:: Exercise ::
Collect each line of the data below that contains the word "column", treating uppercase and lowercase letters as different. Copy every matching line in full.

:: Items ::
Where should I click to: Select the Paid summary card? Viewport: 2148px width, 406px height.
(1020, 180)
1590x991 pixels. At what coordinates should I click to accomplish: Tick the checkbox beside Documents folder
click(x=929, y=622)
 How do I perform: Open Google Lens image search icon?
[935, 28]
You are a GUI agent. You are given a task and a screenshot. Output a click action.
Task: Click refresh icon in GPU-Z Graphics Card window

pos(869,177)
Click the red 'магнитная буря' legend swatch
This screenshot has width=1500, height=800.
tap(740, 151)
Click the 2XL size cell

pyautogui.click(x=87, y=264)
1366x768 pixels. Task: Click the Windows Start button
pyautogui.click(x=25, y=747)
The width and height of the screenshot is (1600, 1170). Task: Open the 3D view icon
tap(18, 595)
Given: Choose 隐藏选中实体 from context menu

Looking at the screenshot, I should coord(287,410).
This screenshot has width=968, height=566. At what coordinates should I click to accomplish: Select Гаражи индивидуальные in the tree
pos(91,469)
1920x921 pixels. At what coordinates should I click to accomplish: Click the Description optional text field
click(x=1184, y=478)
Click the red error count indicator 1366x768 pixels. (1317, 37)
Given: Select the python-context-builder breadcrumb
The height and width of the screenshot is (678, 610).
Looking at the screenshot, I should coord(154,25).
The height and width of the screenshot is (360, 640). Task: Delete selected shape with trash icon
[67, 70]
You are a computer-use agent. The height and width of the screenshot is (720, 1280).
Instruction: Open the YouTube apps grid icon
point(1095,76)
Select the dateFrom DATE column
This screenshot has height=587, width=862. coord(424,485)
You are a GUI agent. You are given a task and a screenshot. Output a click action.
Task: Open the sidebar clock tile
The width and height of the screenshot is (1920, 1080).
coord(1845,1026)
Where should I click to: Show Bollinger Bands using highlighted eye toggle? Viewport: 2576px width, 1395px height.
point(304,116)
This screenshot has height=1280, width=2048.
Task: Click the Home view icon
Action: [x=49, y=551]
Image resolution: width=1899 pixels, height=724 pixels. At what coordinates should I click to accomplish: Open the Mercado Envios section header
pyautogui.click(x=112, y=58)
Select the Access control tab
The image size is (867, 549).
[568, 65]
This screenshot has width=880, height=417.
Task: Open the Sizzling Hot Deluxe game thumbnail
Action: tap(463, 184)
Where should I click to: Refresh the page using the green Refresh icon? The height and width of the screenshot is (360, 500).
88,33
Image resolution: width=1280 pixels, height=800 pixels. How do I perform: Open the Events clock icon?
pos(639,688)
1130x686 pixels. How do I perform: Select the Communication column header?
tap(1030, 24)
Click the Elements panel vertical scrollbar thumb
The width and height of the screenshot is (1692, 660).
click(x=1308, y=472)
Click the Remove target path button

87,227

:: Expected output ::
Select the dateFrom DATE column
1130x686 pixels. How do I perform: Select the Communication column header?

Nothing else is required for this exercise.